------ Exercise inputs ------
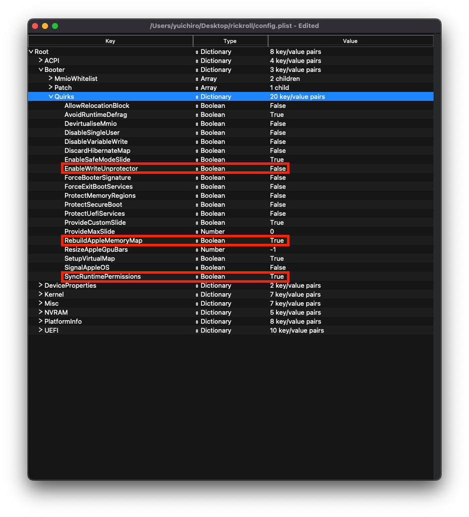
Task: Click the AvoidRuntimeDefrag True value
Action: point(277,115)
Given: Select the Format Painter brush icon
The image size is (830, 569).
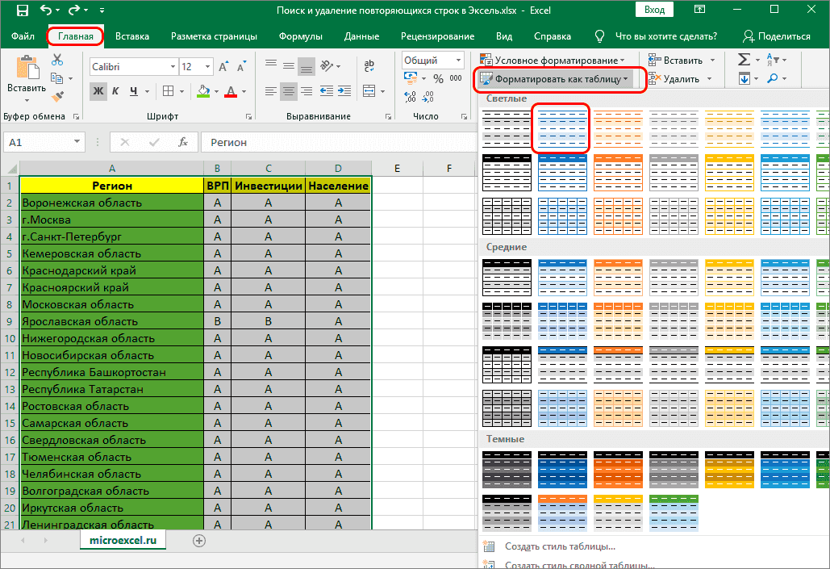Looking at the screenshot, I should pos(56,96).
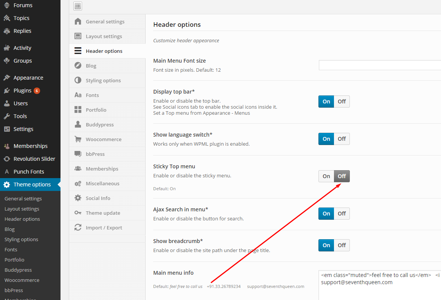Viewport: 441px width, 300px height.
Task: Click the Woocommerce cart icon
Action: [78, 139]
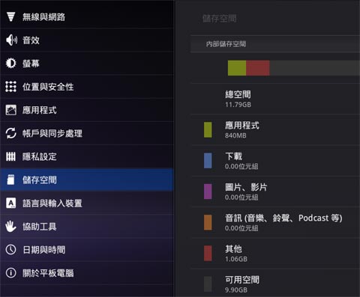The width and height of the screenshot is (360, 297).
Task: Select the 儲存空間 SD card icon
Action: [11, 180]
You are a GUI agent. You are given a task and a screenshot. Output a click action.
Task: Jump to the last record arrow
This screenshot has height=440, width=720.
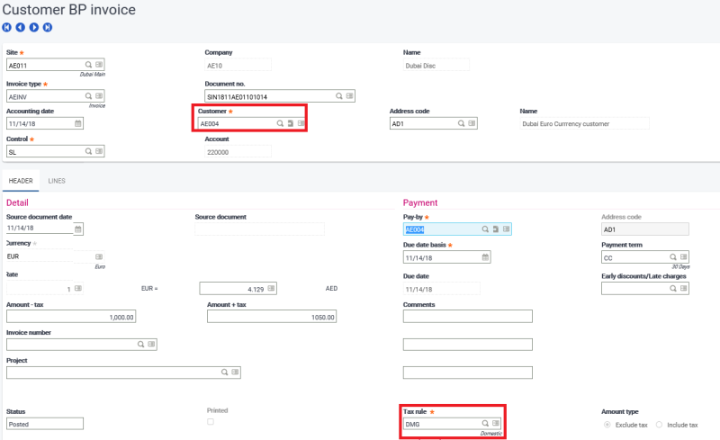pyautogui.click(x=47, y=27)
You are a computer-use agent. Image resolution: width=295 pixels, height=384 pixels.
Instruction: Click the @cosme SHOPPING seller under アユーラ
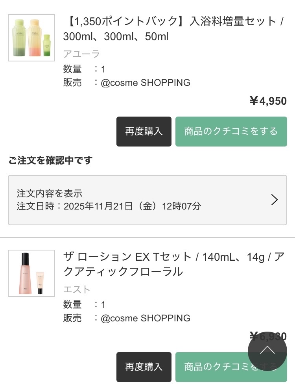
------
- _Assigned task_
With the pictures left out, copy exactly the lines from the one containing "You are a GUI" through the final line of the records above, both included.

- _Answer space_
You are a GUI agent. You are given a task and a screenshot. Output a click action.
Task: Jump to the last record arrow
This screenshot has height=440, width=720.
pyautogui.click(x=47, y=27)
You are a computer-use agent. Image resolution: width=295 pixels, height=384 pixels.
Instruction: Click the @cosme SHOPPING seller under アユーラ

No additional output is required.